(Transcript from World News Radio)
The Royal Commission into the Rudd government’s home-insulation program has centred around the deaths of four young, inexperienced installers.
But a deep political question of a different kind has emerged in the process in Brisbane.
It centres around what has long been known as the confidentiality convention of Cabinet.
Ron Sutton takes a look.
When Kevin Rudd asked to reveal Cabinet deliberations at the inquiry into his government’s home-insulation program, he knew he was bucking decades, even centuries, of tradition.
Immediately after the usual name, date and promise to do his best to help in his written statement to the Royal Commission, the former Prime Minister directly addressed such concerns.
Much of what was to follow in his statement, he said, would normally be precluded from disclosure under the confidentiality convention of Cabinet.
But, he wrote:
“Although I well understand that there are many good reasons to preserve the confidentiality of Cabinet and related deliberations, submissions, material and other information, my dilemma is that it is very difficult for me to provide anything of meaningful assistance to the commission that is not, in one way or another, prohibited from public disclosure, as the vast bulk of my engagement on the Home Insulation Program was through the Cabinet process.”
Lawyers for the federal government dropped their resistance to the move, and Mr Rudd was able to have his full 31-page statement delivered, with nothing blacked out.
Indeed, he was able to offer an unprecedented insight into those Cabinet deliberations — exactly the kind of details the confidentiality convention has been intended to prevent.
Political scientist James Walter, of Monash University in Melbourne, says a key purpose of that confidentiality was to ensure robust debate behind, in the end, a unified front.
“It’s a convention in most of the Westminster parliaments that the advice that goes to Cabinet and to ministers from public servants and the decisions taken in Cabinet should be confidential, partly because of the principle, generally, of Cabinet solidarity. The understanding is that ministers can argue whatever position they like in Cabinet but, once the decision’s taken, everybody’s bound by it.”
Former federal Labor MP Mary Crawford blames the Abbott Government for creating the situation that she calls the first time that protocol has been broken.
She defends Kevin Rudd as doing what he had to do to give the whole picture after his original, heavily redacted statement went into the public domain.
Now a visiting scholar in politics at the Queensland University of Technology, Dr Crawford says she is deeply concerned about the effect it will have on future Cabinet debate.
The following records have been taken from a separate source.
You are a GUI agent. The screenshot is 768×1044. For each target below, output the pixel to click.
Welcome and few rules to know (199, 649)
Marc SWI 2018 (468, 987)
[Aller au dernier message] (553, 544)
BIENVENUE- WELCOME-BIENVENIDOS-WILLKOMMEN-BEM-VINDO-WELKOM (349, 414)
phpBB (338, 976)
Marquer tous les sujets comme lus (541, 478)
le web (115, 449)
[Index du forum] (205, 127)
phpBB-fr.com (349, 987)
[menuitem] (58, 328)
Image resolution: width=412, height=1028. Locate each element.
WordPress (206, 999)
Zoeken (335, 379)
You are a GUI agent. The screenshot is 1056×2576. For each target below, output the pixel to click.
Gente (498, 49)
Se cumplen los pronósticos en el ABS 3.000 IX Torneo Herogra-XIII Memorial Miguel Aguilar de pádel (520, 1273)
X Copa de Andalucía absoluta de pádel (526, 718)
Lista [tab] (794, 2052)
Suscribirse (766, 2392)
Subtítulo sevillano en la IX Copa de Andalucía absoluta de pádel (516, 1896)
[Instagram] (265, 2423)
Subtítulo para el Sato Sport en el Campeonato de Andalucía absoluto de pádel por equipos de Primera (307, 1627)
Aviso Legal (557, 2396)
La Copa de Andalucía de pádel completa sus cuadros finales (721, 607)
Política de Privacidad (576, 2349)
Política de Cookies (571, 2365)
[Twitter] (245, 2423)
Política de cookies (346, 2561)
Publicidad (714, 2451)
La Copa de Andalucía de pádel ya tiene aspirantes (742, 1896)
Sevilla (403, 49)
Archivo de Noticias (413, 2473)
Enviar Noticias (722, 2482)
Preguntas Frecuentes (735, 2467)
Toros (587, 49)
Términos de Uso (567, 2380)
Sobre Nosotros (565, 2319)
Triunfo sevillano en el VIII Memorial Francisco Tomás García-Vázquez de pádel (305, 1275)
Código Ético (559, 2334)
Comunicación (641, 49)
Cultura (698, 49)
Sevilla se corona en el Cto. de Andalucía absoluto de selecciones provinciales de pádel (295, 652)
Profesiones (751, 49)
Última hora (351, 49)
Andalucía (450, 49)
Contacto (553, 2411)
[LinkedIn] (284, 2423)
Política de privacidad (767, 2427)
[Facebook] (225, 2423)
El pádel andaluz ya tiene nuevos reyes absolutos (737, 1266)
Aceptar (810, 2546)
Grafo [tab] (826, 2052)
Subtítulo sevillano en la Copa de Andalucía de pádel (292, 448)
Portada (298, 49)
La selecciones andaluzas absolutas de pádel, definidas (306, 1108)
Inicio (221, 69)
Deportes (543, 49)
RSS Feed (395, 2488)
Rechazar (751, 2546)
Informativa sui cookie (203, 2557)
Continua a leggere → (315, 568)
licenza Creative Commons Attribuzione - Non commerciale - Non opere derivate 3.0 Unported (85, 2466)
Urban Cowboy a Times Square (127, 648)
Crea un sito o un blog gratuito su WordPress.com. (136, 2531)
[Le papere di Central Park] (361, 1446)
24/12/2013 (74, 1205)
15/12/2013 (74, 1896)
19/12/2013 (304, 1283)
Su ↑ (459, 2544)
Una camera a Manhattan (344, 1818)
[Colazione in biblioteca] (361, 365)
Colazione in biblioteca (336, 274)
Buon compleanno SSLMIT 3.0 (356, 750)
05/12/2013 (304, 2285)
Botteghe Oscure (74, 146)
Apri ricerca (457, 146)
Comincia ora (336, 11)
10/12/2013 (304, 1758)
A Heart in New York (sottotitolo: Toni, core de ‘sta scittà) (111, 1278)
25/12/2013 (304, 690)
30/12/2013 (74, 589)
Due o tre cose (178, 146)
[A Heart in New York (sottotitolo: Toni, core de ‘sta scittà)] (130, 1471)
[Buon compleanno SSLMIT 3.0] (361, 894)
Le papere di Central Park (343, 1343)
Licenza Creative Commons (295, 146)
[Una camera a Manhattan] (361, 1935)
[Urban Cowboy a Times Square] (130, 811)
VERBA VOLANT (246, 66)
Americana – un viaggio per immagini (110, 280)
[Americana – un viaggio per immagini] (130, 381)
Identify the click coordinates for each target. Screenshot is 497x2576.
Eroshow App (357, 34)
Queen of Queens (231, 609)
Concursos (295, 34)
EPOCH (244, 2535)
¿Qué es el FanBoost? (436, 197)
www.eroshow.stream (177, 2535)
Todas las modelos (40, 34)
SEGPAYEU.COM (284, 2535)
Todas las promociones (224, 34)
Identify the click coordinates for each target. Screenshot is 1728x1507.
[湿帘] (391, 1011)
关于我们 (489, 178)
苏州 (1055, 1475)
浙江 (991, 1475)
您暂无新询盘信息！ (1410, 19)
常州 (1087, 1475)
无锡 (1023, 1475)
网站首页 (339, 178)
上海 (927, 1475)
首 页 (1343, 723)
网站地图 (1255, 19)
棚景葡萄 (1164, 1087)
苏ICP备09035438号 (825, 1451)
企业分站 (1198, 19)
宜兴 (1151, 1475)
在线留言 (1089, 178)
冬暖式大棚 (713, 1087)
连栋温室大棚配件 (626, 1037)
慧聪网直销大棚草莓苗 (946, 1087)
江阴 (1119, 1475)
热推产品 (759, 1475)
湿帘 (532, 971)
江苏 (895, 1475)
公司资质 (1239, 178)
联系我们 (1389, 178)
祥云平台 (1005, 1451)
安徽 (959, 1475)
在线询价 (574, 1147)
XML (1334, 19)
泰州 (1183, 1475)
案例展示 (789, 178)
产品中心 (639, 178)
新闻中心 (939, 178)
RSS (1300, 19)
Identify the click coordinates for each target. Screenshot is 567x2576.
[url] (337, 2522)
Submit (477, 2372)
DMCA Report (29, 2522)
“This is really at the heart of the Westminster system, this whole question of responsibility and accountability. Ministers are free to say whatever they like in Cabinet, and Cabinet confidentiality is then ensured, and, of course, then the 30-year rule applies as minutes and materials are archived, and it’s only after 30 years then they’re usually released. I think it very clearly sets Cabinet now in a very difficult position to have full and frank discussions.”
Parliamentary Library papers show the very word “cabinet” originally referred to a “small room or closet”.
By the early 1600s in Britain, Cabinet referred to a committee of the Privy Council, variously known as the Foreign Committee or the Intelligence Committee, an inner circle of councillors.
The size of Cabinet reportedly grew from five people in 1783 to more than 20 by 1915.
A famous study of British politics in the 1860s found Cabinet confidentiality quite remarkable, and the convention — not law — has persisted in Australia from colonial times.
At Monash University, James Walter says the other, big part of that confidentiality convention has always been to protect public servants.
“The most important aspect is that the public servants and others who advise government should be confident that they’re, in a sense, not going to be targeted by a future administration because they provided advice that the then-government wanted which is in contradiction with what the new government wants.”
At the home-insulation inquiry, Kevin Rudd’s statement indeed put heavy responsibility for the home-insulation scheme, as well as its much-criticised tight deadline, on the public service.
And he said public servants never warned Cabinet the deadline would put safety at risk.
Former MP Mary Crawford says, just as the revealing of the Cabinet deliberations leaves questions about how ministers will act in future Cabinets, it raises questions for public servants, too.
“If the ministers are not going to be able to tell the truth and everything’s going to be exposed in a moment, why can’t the public servants just go out and say to people, ‘Well, this is actually what happened.’ And, of course, the other big issue is, ‘Do we always have public servants in there?’ And if we don’t, then what bindings are going to come for them?”